Effect of Alkaline Pretreatment on the Characteristics of Barley Straw and Modeling of Methane Production via Codigestion of Pretreated Straw with Sewage Sludge
Raid Alrowais,
Mahmoud M. Abdel daiem,
Ahmed M. Helmi,
Basheer M. Nasef,
Ananda Rao Hari,
Pascal Saikaly,
Noha Said
Affiliations
Raid Alrowais
Department of Civil Engineering, College of Engineering, Jouf University, Sakakah 72388, Saudi Arabia
Environmental Engineering Department, Faculty of Engineering, Zagazig University, Zagazig, 44519, Egypt; Civil Engineering Department, College of Engineering, Shaqra University, 11911, Dawadmi, Ar Riyadh, Saudi Arabia
Ahmed M. Helmi
Computer Engineering Department, Engineering and Information Technology College, Buraydah Private Colleges, Buraydah, 51418, Saudi Arabia; Computer and Systems Engineering Department, Faculty of Engineering, Zagazig University, Zagazig 44519, Egypt
Basheer M. Nasef
Computer and Systems Engineering Department, Faculty of Engineering, Zagazig University, Zagazig 44519, Egypt
Ananda Rao Hari
Water Desalination and Reuse Center (WDRC), Biological and Environmental Science and Engineering (BESE) Division, King Abdullah University of Science and Technology (KAUST), Thuwal 23955-6900, Kingdom of Saudi Arabia
Pascal Saikaly
Water Desalination and Reuse Center (WDRC), Biological and Environmental Science and Engineering (BESE) Division, King Abdullah University of Science and Technology (KAUST), Thuwal 23955-6900, Kingdom of Saudi Arabia; Environmental Science and Engineering Program, Biological and Environmental Science and Engineering (BESE) Division, King Abdullah University of Science and Technology (KAUST), Thuwal 23955-6900, Kingdom of Saudi Arabia
Straw pretreatment enhances the cellulose accessibility and increases the methane yield from anaerobic digestion. This study investigated the effects of alkali pretreatments with different chemical agents (NaOH, KOH, and Na2CO3) on the physicochemical and thermal characteristics of barley straw, as well as methane production from codigestion with sewage sludge. Artificial neural network modeling with a feedforward neural network (FFNN) and slime mold optimization (SMO) techniques were used to predict methane production.

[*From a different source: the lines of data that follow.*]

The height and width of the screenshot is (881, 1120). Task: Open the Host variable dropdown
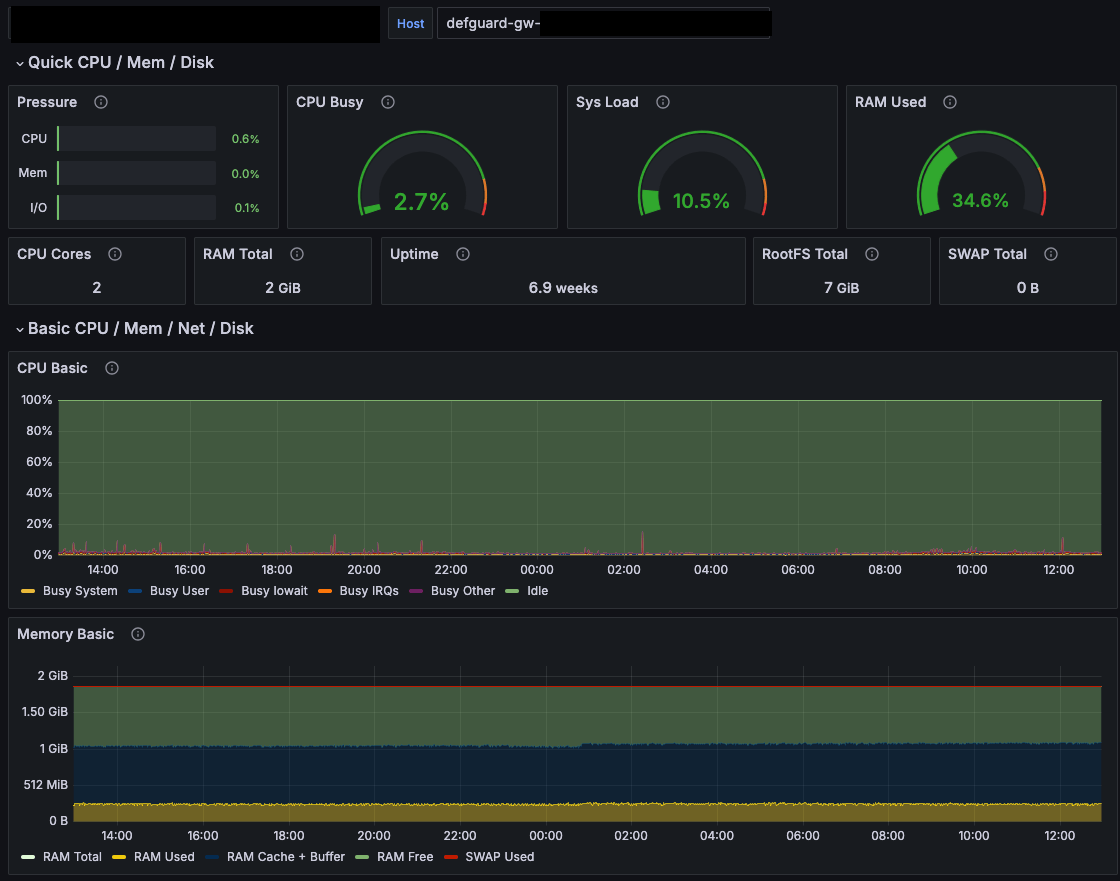(603, 24)
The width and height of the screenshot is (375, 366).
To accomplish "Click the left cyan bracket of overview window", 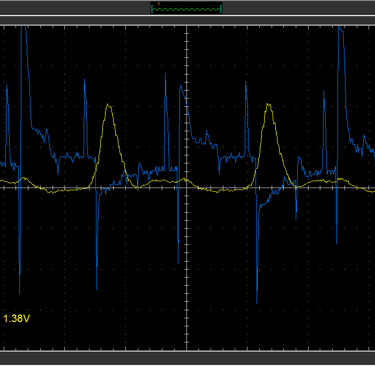I will coord(152,8).
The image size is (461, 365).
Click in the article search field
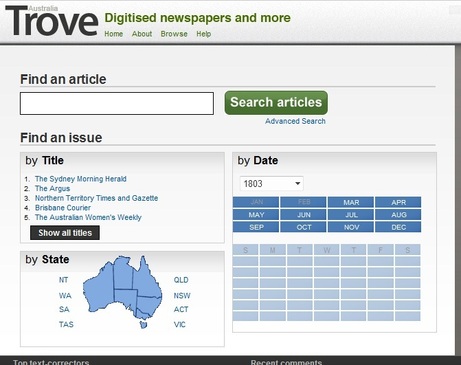pyautogui.click(x=117, y=104)
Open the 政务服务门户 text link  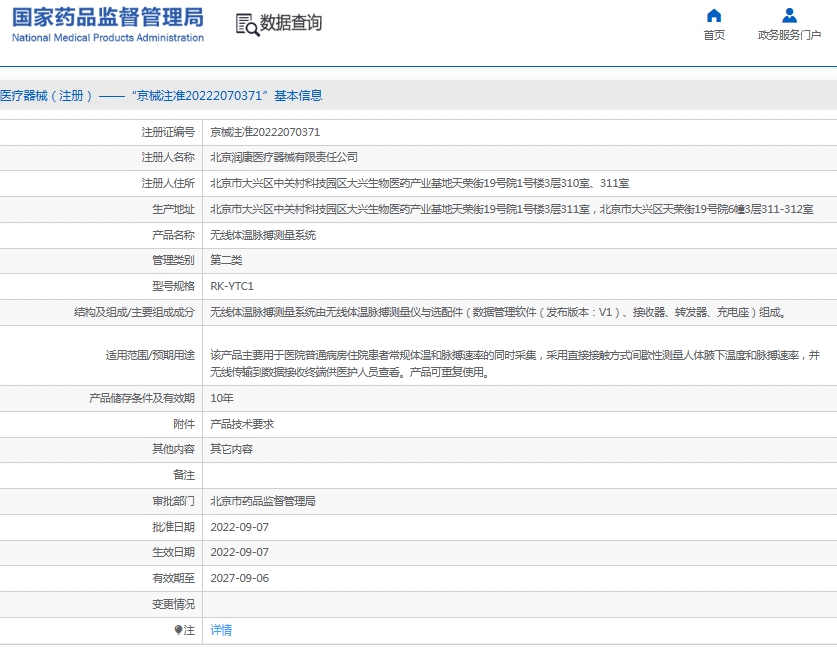pos(789,35)
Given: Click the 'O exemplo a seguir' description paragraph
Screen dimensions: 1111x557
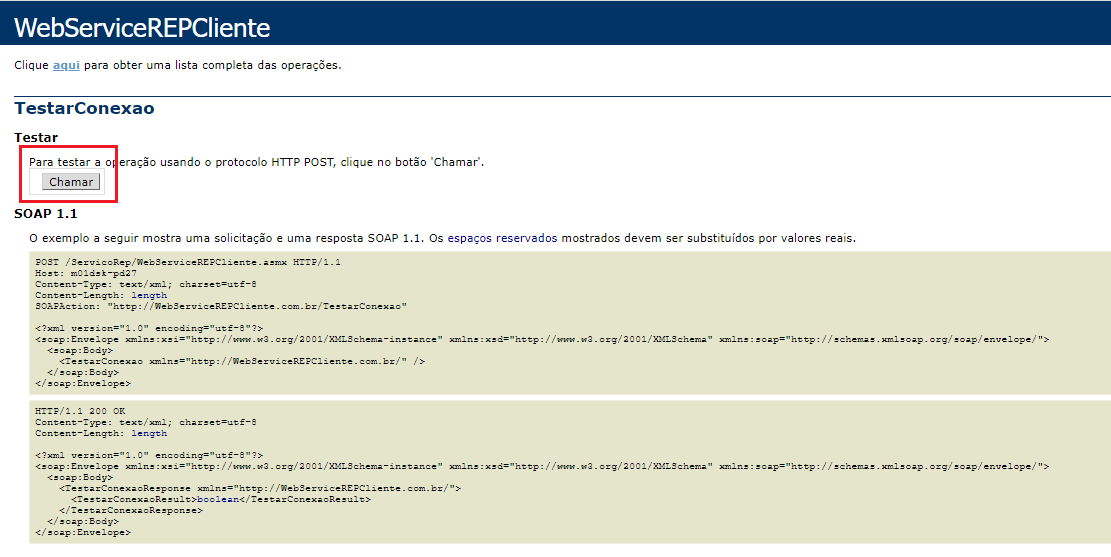Looking at the screenshot, I should click(x=442, y=238).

NaOH pretreatment was shown to be the best pretreatment for removing hemicellulose and lignin and for increasing the cellulose accessibility. Moreover, there was a 2.57-fold higher level of methane production compared to that from codigestion with untreated straw. The removal ratios for the total solids, volatile solids, and chemical oxygen demand reached 59.3, 67.2, and 73.4%, respectively. The modeling results showed that the FFNN-SMO method can be an effective tool for simulating the methane generation process, since training, validating, and testing produced very high correlation coefficients. The FFNN-SMO accurately predicted the amount of methane produced, with an R2 of 0.998 and a 3.1x10-5 root mean square error (RMSE).